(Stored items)
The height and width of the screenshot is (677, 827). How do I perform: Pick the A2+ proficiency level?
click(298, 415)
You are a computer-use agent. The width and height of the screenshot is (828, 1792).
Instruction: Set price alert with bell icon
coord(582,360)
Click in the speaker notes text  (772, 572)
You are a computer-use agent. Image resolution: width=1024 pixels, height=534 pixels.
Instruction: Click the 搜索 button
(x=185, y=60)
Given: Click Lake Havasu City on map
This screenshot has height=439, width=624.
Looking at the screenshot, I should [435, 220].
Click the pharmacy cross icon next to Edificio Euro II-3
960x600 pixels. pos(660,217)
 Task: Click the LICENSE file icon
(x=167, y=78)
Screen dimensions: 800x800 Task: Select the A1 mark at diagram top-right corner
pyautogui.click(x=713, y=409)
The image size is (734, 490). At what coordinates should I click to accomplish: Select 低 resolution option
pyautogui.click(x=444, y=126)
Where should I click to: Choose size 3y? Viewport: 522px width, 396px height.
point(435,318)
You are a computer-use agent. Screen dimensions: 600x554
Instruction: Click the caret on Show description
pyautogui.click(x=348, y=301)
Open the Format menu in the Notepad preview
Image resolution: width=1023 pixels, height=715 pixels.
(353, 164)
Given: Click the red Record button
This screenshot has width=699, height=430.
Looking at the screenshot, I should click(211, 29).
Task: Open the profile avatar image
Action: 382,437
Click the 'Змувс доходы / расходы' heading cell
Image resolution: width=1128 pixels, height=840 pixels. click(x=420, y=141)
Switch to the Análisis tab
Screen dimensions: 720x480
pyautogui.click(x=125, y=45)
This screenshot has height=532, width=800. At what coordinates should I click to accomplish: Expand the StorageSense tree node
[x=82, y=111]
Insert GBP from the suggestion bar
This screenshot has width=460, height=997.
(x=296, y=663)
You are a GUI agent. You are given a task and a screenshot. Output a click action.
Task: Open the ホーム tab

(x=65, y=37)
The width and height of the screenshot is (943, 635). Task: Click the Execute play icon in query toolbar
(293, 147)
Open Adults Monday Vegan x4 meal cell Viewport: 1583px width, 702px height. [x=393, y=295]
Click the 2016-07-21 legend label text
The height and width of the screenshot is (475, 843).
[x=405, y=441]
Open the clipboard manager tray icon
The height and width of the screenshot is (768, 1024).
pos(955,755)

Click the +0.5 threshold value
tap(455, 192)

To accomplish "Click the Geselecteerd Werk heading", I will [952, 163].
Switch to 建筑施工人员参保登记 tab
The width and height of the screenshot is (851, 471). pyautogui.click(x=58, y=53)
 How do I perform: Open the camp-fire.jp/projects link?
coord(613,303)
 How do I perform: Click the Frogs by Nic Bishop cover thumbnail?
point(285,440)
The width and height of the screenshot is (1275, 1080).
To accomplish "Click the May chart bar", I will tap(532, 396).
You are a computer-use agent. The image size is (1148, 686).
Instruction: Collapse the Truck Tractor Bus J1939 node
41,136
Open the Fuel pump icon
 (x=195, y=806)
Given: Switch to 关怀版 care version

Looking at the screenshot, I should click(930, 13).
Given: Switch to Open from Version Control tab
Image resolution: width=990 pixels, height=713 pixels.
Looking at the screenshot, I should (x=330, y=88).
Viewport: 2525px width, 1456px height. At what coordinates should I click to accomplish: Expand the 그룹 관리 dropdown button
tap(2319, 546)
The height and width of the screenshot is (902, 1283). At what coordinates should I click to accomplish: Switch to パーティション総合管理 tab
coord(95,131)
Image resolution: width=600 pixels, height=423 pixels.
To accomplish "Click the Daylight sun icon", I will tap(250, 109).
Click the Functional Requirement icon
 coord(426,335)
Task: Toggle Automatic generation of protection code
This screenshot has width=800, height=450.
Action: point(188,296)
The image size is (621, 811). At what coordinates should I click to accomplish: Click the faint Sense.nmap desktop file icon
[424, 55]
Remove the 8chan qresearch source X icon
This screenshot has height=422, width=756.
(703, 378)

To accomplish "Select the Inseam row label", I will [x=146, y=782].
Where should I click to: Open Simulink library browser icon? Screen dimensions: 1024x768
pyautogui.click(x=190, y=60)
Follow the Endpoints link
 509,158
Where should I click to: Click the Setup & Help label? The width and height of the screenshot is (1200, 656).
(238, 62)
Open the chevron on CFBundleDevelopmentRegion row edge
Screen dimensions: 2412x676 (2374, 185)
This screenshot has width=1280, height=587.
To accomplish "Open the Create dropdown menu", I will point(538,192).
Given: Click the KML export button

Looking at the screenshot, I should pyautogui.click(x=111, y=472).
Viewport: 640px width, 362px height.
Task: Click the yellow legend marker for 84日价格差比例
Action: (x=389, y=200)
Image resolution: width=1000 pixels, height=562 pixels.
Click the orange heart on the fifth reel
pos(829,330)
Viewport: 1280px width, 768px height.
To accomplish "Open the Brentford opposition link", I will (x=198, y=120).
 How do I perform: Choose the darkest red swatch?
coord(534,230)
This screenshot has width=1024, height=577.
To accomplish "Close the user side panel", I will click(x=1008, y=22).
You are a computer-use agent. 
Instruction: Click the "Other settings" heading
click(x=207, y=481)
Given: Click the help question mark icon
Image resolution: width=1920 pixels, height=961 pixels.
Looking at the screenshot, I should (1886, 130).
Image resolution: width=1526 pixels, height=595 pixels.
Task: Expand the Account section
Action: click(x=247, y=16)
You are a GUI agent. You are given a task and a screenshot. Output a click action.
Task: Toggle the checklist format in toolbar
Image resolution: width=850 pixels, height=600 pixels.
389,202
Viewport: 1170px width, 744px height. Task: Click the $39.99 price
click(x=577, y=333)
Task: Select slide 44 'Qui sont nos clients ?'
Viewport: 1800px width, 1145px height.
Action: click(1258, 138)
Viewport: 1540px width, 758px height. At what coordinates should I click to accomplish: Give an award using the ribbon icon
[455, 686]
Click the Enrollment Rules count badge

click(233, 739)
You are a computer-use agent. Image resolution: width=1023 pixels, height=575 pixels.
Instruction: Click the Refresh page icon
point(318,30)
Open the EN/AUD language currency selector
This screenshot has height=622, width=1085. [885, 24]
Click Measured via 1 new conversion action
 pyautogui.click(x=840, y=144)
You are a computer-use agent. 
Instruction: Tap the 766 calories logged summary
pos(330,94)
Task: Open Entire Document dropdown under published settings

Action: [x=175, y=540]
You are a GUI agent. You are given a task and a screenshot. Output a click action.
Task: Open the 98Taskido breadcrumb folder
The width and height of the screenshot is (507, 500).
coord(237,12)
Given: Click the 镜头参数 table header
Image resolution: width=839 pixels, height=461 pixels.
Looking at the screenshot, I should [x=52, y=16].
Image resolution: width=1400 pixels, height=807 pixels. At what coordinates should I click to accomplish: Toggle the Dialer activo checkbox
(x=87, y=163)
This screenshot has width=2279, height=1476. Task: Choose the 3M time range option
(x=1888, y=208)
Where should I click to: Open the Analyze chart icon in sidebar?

| Problem to solve |
Transcribe the entries above exactly.

| Output for this task |
The height and width of the screenshot is (677, 827). How do I perform: Pick the A2+ proficiency level?
click(298, 415)
You are a computer-use agent. The width and height of the screenshot is (828, 1792).
Instruction: Set price alert with bell icon
coord(582,360)
Click in the speaker notes text  (772, 572)
You are a computer-use agent. Image resolution: width=1024 pixels, height=534 pixels.
Instruction: Click the 搜索 button
(x=185, y=60)
Given: Click Lake Havasu City on map
This screenshot has height=439, width=624.
Looking at the screenshot, I should [435, 220].
Click the pharmacy cross icon next to Edificio Euro II-3
960x600 pixels. pos(660,217)
 Task: Click the LICENSE file icon
(x=167, y=78)
Screen dimensions: 800x800 Task: Select the A1 mark at diagram top-right corner
pyautogui.click(x=713, y=409)
The image size is (734, 490). At what coordinates should I click to accomplish: Select 低 resolution option
pyautogui.click(x=444, y=126)
Where should I click to: Choose size 3y? Viewport: 522px width, 396px height.
point(435,318)
You are a computer-use agent. Screen dimensions: 600x554
Instruction: Click the caret on Show description
pyautogui.click(x=348, y=301)
Open the Format menu in the Notepad preview
Image resolution: width=1023 pixels, height=715 pixels.
(353, 164)
Given: Click the red Record button
This screenshot has width=699, height=430.
Looking at the screenshot, I should click(211, 29).
Task: Open the profile avatar image
Action: 382,437
Click the 'Змувс доходы / расходы' heading cell
Image resolution: width=1128 pixels, height=840 pixels. click(x=420, y=141)
Switch to the Análisis tab
Screen dimensions: 720x480
pyautogui.click(x=125, y=45)
This screenshot has height=532, width=800. At what coordinates should I click to accomplish: Expand the StorageSense tree node
[x=82, y=111]
Insert GBP from the suggestion bar
This screenshot has width=460, height=997.
(x=296, y=663)
You are a GUI agent. You are given a task and a screenshot. Output a click action.
Task: Open the ホーム tab

(x=65, y=37)
The width and height of the screenshot is (943, 635). Task: Click the Execute play icon in query toolbar
(293, 147)
Open Adults Monday Vegan x4 meal cell Viewport: 1583px width, 702px height. [x=393, y=295]
Click the 2016-07-21 legend label text
The height and width of the screenshot is (475, 843).
[x=405, y=441]
Open the clipboard manager tray icon
The height and width of the screenshot is (768, 1024).
pos(955,755)

Click the +0.5 threshold value
tap(455, 192)

To accomplish "Click the Geselecteerd Werk heading", I will [952, 163].
Switch to 建筑施工人员参保登记 tab
The width and height of the screenshot is (851, 471). pyautogui.click(x=58, y=53)
 How do I perform: Open the camp-fire.jp/projects link?
coord(613,303)
 How do I perform: Click the Frogs by Nic Bishop cover thumbnail?
point(285,440)
The width and height of the screenshot is (1275, 1080).
To accomplish "Click the May chart bar", I will tap(532, 396).
You are a computer-use agent. The image size is (1148, 686).
Instruction: Collapse the Truck Tractor Bus J1939 node
41,136
Open the Fuel pump icon
 (x=195, y=806)
Given: Switch to 关怀版 care version

Looking at the screenshot, I should click(930, 13).
Given: Switch to Open from Version Control tab
Image resolution: width=990 pixels, height=713 pixels.
Looking at the screenshot, I should (x=330, y=88).
Viewport: 2525px width, 1456px height. At what coordinates should I click to accomplish: Expand the 그룹 관리 dropdown button
tap(2319, 546)
The height and width of the screenshot is (902, 1283). At what coordinates should I click to accomplish: Switch to パーティション総合管理 tab
coord(95,131)
Image resolution: width=600 pixels, height=423 pixels.
To accomplish "Click the Daylight sun icon", I will tap(250, 109).
Click the Functional Requirement icon
 coord(426,335)
Task: Toggle Automatic generation of protection code
This screenshot has width=800, height=450.
Action: point(188,296)
The image size is (621, 811). At what coordinates should I click to accomplish: Click the faint Sense.nmap desktop file icon
[424, 55]
Remove the 8chan qresearch source X icon
This screenshot has height=422, width=756.
(703, 378)

To accomplish "Select the Inseam row label", I will [x=146, y=782].
Where should I click to: Open Simulink library browser icon? Screen dimensions: 1024x768
pyautogui.click(x=190, y=60)
Follow the Endpoints link
 509,158
Where should I click to: Click the Setup & Help label? The width and height of the screenshot is (1200, 656).
(238, 62)
Open the chevron on CFBundleDevelopmentRegion row edge
Screen dimensions: 2412x676 (2374, 185)
This screenshot has width=1280, height=587.
To accomplish "Open the Create dropdown menu", I will point(538,192).
Given: Click the KML export button

Looking at the screenshot, I should pyautogui.click(x=111, y=472).
Viewport: 640px width, 362px height.
Task: Click the yellow legend marker for 84日价格差比例
Action: (x=389, y=200)
Image resolution: width=1000 pixels, height=562 pixels.
Click the orange heart on the fifth reel
pos(829,330)
Viewport: 1280px width, 768px height.
To accomplish "Open the Brentford opposition link", I will (x=198, y=120).
 How do I perform: Choose the darkest red swatch?
coord(534,230)
This screenshot has width=1024, height=577.
To accomplish "Close the user side panel", I will click(x=1008, y=22).
You are a computer-use agent. 
Instruction: Click the "Other settings" heading
click(x=207, y=481)
Given: Click the help question mark icon
Image resolution: width=1920 pixels, height=961 pixels.
Looking at the screenshot, I should (1886, 130).
Image resolution: width=1526 pixels, height=595 pixels.
Task: Expand the Account section
Action: click(x=247, y=16)
You are a GUI agent. You are given a task and a screenshot. Output a click action.
Task: Toggle the checklist format in toolbar
Image resolution: width=850 pixels, height=600 pixels.
389,202
Viewport: 1170px width, 744px height. Task: Click the $39.99 price
click(x=577, y=333)
Task: Select slide 44 'Qui sont nos clients ?'
Viewport: 1800px width, 1145px height.
Action: click(1258, 138)
Viewport: 1540px width, 758px height. At what coordinates should I click to accomplish: Give an award using the ribbon icon
[455, 686]
Click the Enrollment Rules count badge

click(233, 739)
You are a computer-use agent. Image resolution: width=1023 pixels, height=575 pixels.
Instruction: Click the Refresh page icon
point(318,30)
Open the EN/AUD language currency selector
This screenshot has height=622, width=1085. [885, 24]
Click Measured via 1 new conversion action
 pyautogui.click(x=840, y=144)
You are a computer-use agent. 
Instruction: Tap the 766 calories logged summary
pos(330,94)
Task: Open Entire Document dropdown under published settings

Action: [x=175, y=540]
You are a GUI agent. You are given a task and a screenshot. Output a click action.
Task: Open the 98Taskido breadcrumb folder
The width and height of the screenshot is (507, 500).
coord(237,12)
Given: Click the 镜头参数 table header
Image resolution: width=839 pixels, height=461 pixels.
Looking at the screenshot, I should [x=52, y=16].
Image resolution: width=1400 pixels, height=807 pixels. At what coordinates should I click to accomplish: Toggle the Dialer activo checkbox
(x=87, y=163)
This screenshot has width=2279, height=1476. Task: Choose the 3M time range option
(x=1888, y=208)
Where should I click to: Open the Analyze chart icon in sidebar?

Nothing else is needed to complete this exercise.